Chiyo stepped back from her hooked hands, extended one slender arm, one delicate finger, and planted it softly on the tip of the Forbidden Artist's nose. Those pesky conservation laws didn't matter one bit; her momentum instantly vanished and she was left standing tremblingly before the Radiant Purple One (or whatever inappropriately dramatic label would be slapped on little Chiyo-chan's head.)

Even with her rough spirit fully expressed, Chiyo couldn't enjoy what was coming. "Believe it or not, I don't want to hurt you. This… censure will not be because I am a goddess. What you did to me is unacceptable to inflict upon anybody, however lowly they are." She closed her eyes. "Please understand. I can't let it pass."

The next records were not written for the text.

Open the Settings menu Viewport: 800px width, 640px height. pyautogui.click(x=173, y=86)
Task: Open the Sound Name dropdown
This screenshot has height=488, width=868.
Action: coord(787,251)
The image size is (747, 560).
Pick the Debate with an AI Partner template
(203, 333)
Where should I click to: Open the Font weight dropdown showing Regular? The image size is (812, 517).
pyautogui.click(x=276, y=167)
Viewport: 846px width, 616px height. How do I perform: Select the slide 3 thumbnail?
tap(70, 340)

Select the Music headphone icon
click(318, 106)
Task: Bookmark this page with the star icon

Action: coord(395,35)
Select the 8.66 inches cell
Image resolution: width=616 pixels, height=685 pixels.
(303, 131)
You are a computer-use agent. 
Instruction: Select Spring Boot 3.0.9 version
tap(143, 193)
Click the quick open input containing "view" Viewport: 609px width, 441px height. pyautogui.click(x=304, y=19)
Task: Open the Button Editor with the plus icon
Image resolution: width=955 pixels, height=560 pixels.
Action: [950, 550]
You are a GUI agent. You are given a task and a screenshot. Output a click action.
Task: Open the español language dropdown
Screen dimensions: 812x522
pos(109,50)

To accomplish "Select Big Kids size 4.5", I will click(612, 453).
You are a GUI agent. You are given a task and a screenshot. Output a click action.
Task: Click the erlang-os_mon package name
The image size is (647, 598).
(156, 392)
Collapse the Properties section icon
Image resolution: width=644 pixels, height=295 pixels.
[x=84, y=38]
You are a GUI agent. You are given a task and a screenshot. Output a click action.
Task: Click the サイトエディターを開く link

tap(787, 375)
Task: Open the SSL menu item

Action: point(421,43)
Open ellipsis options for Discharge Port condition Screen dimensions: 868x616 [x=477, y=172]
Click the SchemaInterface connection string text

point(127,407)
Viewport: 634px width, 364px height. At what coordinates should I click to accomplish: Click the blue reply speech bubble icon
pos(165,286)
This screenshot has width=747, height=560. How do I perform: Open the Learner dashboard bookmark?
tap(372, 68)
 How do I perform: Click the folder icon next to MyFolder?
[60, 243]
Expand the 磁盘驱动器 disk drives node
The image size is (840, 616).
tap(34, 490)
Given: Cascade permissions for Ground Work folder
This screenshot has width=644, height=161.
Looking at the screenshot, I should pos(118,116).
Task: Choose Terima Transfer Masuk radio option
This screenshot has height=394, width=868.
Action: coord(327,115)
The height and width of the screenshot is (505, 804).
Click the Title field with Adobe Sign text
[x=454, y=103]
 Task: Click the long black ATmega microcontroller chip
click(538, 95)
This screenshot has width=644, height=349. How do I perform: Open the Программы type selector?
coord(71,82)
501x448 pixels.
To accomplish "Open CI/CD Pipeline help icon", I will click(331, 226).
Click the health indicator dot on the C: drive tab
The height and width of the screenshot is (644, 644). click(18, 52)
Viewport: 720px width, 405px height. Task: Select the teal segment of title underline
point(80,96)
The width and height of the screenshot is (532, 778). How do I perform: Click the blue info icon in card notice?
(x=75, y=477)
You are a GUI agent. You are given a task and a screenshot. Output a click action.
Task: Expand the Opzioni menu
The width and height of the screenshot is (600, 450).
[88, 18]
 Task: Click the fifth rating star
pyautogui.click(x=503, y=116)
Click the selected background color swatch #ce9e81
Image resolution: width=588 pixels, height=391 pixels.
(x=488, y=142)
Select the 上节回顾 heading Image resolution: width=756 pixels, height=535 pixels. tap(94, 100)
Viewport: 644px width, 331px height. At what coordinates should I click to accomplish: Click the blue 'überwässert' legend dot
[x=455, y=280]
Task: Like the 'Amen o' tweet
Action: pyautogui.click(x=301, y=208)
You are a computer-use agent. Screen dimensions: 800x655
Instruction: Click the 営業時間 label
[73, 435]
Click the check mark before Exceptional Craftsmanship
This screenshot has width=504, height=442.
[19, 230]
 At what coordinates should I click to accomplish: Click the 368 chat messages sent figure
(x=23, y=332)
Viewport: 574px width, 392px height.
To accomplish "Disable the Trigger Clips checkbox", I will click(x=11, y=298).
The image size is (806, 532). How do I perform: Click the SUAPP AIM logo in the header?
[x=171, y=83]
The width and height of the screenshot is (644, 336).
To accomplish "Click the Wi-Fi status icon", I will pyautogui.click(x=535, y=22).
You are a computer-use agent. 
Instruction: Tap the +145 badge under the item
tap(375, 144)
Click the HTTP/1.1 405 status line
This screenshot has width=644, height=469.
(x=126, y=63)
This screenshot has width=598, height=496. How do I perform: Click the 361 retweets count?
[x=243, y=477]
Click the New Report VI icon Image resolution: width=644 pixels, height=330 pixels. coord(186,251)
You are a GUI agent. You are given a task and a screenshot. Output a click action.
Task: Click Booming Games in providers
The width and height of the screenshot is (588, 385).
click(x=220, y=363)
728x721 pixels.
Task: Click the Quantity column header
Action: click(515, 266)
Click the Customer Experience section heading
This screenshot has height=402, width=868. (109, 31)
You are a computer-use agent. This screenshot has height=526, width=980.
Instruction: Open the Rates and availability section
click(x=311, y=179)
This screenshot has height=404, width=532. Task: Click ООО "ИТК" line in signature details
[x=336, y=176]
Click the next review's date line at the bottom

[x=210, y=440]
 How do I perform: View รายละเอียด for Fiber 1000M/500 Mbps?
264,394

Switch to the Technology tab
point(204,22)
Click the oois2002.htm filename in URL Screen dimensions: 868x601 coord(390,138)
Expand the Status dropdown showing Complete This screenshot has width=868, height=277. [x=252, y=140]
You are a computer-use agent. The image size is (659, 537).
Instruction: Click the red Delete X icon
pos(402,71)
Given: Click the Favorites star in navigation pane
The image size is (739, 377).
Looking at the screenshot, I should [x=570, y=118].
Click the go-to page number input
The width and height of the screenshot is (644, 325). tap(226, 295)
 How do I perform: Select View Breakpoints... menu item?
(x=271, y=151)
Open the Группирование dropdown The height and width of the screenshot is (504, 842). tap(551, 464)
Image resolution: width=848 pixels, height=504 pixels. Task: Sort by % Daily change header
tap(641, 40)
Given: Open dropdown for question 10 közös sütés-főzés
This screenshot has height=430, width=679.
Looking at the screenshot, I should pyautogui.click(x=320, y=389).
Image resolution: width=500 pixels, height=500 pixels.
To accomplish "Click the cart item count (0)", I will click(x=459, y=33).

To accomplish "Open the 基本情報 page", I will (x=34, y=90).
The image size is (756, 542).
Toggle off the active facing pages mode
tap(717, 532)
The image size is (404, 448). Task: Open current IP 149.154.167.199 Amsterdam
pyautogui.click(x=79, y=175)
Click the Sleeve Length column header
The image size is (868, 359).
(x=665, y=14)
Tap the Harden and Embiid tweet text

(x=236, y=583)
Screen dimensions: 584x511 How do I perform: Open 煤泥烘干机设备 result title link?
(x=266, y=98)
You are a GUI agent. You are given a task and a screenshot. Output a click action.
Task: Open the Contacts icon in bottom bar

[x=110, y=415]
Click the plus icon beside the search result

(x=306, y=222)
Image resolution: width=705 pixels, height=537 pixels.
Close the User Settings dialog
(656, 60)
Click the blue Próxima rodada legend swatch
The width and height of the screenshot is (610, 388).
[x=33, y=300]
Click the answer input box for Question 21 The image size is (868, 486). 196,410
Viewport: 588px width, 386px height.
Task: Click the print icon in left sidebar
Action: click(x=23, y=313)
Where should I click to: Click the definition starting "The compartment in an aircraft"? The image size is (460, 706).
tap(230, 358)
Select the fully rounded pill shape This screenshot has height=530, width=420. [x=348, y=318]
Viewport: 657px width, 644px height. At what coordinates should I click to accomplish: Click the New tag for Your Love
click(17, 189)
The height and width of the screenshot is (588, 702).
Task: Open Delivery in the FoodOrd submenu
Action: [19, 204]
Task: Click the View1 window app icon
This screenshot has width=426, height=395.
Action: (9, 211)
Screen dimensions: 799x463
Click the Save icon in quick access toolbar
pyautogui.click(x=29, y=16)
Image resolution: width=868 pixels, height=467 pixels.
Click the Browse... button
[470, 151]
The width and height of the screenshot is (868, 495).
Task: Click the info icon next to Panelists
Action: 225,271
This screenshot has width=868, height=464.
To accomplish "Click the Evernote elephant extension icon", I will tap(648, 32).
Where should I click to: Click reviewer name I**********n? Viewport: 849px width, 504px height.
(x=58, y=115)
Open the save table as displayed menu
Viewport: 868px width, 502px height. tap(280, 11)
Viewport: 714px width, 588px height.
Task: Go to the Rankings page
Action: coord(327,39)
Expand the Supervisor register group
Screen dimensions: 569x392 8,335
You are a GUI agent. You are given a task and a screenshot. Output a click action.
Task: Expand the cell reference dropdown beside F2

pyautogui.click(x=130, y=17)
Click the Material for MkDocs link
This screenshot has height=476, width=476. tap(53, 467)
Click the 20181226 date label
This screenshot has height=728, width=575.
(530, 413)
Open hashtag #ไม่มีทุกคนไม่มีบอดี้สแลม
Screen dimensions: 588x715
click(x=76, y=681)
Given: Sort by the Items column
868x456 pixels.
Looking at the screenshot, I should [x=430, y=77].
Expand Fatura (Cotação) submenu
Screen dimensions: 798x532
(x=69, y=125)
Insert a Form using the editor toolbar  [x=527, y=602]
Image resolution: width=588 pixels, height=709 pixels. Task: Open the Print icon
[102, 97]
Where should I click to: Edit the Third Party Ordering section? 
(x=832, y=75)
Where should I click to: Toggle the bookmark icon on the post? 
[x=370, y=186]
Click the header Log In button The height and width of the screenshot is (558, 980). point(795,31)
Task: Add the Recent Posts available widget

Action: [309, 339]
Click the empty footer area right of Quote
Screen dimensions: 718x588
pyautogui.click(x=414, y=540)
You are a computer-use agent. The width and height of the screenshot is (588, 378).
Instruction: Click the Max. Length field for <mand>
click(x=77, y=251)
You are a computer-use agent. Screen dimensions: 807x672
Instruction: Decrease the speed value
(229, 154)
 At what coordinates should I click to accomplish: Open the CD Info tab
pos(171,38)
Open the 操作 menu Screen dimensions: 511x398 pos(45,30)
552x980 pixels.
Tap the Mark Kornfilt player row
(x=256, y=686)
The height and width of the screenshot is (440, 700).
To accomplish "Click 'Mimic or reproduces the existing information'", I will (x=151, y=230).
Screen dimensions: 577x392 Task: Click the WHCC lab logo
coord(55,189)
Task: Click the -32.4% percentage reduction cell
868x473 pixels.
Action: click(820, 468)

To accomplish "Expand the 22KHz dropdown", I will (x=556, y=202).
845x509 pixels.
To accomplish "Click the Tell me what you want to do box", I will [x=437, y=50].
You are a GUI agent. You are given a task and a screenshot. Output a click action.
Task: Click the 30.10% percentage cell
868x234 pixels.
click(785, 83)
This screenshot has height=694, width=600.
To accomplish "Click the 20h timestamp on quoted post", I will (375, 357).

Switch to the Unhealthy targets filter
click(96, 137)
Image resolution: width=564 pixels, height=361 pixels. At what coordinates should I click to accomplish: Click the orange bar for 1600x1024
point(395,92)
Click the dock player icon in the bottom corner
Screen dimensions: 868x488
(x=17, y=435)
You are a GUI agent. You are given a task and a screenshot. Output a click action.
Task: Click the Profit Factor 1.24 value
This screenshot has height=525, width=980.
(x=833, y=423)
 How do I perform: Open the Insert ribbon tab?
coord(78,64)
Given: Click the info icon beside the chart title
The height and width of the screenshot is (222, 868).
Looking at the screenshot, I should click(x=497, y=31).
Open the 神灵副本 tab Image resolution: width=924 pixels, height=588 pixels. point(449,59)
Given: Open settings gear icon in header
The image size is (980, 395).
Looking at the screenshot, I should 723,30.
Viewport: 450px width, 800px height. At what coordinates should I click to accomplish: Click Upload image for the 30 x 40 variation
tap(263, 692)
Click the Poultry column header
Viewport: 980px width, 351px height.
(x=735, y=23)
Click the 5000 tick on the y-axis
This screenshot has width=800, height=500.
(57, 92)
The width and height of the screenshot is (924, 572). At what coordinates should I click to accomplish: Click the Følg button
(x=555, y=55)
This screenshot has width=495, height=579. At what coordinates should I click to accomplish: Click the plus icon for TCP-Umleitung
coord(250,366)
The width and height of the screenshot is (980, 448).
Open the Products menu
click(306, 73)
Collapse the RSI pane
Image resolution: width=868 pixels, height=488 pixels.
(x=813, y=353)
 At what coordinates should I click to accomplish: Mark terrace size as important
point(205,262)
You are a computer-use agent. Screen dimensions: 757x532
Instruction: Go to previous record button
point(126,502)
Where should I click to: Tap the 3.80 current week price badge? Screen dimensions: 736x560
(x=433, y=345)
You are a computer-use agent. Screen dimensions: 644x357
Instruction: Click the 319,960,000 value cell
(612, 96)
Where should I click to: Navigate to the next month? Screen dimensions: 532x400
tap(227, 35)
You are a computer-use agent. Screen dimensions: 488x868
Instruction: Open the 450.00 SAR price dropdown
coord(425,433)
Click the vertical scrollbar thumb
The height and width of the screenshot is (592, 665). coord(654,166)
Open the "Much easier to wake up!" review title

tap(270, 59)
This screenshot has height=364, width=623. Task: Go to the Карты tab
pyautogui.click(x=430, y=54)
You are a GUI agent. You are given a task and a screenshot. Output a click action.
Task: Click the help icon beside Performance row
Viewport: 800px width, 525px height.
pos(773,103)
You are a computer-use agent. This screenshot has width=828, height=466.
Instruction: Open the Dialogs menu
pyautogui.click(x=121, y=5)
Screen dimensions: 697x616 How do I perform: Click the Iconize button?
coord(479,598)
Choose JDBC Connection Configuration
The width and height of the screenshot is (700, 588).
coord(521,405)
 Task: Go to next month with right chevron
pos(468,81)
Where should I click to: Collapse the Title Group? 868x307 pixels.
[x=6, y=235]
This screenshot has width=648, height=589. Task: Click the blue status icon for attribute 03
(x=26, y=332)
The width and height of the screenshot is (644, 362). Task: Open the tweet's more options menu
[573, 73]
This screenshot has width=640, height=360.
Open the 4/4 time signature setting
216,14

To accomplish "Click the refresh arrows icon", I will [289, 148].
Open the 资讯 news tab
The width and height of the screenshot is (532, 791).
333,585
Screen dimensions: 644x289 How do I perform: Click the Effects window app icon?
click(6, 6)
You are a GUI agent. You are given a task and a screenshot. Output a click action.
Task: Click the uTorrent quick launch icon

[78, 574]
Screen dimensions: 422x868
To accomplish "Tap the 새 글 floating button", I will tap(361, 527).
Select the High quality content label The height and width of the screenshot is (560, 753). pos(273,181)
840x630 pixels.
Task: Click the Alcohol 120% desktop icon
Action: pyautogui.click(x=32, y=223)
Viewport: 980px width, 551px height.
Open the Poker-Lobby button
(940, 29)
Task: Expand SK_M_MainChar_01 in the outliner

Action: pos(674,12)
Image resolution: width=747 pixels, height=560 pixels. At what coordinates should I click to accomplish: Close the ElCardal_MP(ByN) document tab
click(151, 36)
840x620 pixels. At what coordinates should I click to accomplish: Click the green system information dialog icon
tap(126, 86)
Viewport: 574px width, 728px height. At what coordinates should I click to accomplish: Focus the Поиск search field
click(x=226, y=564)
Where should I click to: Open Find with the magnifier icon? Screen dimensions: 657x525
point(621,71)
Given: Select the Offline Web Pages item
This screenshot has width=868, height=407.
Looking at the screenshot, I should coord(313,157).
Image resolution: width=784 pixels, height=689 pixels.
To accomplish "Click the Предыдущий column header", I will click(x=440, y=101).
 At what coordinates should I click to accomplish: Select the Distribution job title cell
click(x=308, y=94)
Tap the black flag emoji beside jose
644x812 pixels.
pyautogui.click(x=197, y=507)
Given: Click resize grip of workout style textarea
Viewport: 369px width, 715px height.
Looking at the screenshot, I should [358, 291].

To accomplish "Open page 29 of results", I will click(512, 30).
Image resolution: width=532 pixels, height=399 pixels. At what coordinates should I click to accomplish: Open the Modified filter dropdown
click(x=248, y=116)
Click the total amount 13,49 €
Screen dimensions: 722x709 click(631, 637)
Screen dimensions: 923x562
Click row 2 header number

"What's…" Yukia swallowed. "Going to happen to me?"

"It's ironic, really. My gentle spirit is less pragmatic; were it expressed, I would be enraged beyond all measure by you threatening my friends. I would have attacked you, probably physically, and no idea how that would have turned out. But unfortunately for you, this is my rough spirit…" her eyes opened, meeting Yukia's significantly. "And I'm not going to touch you."

"Then…?"

"You have a queer sort of detachment, almost a… a sociopathy within you. You have a firm grasp on what you're about, and you know what you've done… but it still hasn't become real to you. The world is an abstraction; even your own life is a… a number. A pointless fact. Just an illusion and nothing lost if it, or anything else, is destroyed." Chiyo looked troubled. "But the world is very real and when you realize this, you'll see to your own punishment."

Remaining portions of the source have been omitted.